[TASK DETAILS] Give a single number in reply. It is the count of lines below that contain the string "menu".

[Collected data entries]
===
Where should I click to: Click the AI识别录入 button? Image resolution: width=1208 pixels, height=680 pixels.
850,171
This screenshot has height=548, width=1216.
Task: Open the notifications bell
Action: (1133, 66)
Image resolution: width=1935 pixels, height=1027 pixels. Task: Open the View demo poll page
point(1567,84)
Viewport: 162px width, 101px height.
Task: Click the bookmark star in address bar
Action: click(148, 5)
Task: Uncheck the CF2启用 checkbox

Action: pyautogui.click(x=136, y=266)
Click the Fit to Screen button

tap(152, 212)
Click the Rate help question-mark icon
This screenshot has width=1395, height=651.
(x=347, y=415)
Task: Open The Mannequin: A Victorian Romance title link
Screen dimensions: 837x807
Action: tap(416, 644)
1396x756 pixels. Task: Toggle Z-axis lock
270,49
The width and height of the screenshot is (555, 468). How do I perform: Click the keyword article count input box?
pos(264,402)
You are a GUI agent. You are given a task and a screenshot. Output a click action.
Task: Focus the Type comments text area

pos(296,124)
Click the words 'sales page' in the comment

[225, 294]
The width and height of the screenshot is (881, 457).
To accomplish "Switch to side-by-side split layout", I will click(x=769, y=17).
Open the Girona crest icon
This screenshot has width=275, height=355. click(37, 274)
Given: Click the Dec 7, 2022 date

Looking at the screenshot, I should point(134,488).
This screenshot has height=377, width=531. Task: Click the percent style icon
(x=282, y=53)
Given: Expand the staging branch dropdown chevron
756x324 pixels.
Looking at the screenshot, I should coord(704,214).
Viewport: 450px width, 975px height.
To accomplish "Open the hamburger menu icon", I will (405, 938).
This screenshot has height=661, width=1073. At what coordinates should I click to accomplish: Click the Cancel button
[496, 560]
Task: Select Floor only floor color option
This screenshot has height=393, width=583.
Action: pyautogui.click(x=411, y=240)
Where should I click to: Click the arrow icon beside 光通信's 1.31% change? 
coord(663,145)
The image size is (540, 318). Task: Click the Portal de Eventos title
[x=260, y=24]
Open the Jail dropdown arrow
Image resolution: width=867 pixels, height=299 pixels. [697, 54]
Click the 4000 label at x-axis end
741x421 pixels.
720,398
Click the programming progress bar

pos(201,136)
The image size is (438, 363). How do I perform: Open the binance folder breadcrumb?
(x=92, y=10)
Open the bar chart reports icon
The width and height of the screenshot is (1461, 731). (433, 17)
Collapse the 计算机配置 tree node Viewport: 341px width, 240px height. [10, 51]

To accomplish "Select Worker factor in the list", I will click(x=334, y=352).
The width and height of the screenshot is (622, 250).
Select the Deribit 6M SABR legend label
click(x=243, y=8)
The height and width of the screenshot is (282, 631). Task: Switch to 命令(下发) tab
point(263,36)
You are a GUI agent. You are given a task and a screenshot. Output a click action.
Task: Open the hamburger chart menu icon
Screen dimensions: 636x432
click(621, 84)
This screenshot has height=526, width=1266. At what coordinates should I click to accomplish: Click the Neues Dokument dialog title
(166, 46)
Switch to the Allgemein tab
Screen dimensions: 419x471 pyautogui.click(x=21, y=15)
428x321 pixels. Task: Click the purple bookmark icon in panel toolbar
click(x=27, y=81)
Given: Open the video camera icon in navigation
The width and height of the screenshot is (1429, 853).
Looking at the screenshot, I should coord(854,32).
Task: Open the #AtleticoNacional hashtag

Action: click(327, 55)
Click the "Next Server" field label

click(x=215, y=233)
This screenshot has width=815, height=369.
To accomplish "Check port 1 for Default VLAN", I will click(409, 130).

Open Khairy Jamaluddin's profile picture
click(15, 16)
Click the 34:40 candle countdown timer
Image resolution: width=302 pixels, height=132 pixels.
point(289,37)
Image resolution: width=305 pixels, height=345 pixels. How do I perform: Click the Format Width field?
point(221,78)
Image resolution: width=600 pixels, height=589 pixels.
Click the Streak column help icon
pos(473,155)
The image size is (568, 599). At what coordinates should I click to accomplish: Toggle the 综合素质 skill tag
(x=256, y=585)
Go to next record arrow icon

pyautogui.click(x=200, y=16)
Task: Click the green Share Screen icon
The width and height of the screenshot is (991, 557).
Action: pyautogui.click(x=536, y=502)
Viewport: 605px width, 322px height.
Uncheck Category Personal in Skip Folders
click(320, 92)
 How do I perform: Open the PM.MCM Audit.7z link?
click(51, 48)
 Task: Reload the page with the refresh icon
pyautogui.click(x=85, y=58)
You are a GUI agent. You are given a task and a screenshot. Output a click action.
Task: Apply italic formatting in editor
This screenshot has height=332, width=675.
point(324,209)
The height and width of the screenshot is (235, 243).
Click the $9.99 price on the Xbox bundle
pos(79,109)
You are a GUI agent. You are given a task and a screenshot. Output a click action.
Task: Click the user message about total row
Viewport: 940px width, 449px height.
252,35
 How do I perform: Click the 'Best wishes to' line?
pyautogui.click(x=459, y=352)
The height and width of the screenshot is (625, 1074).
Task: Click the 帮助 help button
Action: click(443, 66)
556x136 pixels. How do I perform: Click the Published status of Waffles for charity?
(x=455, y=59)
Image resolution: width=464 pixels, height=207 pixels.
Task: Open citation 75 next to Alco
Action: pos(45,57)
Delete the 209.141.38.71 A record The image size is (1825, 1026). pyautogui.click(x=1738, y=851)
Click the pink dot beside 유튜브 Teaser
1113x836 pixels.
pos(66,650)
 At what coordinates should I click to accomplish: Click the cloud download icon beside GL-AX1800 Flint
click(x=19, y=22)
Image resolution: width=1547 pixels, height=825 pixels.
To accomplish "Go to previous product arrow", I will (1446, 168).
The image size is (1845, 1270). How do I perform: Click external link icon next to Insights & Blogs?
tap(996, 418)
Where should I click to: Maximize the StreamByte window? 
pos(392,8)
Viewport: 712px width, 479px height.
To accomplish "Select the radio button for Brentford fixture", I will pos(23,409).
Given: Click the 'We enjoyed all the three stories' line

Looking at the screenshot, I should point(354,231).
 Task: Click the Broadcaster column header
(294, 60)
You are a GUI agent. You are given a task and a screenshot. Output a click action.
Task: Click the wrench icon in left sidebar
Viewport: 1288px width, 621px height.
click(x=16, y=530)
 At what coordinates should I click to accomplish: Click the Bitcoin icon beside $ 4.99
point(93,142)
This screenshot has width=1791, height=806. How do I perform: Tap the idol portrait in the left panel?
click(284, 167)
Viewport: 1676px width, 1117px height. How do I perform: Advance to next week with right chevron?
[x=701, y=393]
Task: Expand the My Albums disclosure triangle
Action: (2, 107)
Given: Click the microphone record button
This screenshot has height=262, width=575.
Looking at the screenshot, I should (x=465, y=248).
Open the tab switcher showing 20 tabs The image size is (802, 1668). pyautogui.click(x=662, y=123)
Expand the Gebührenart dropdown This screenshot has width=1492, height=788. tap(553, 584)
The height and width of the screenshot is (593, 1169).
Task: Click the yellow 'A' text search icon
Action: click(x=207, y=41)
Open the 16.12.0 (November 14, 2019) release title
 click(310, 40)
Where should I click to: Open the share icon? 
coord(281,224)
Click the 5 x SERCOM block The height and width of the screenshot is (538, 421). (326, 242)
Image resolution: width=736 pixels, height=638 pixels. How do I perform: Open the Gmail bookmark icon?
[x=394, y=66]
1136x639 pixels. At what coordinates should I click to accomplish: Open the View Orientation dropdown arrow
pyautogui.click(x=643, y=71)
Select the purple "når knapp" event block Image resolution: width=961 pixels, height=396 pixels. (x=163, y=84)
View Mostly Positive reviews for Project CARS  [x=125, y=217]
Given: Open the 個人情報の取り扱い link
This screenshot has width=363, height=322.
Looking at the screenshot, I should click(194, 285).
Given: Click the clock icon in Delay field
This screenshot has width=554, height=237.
===
[ANSWER BOX] 2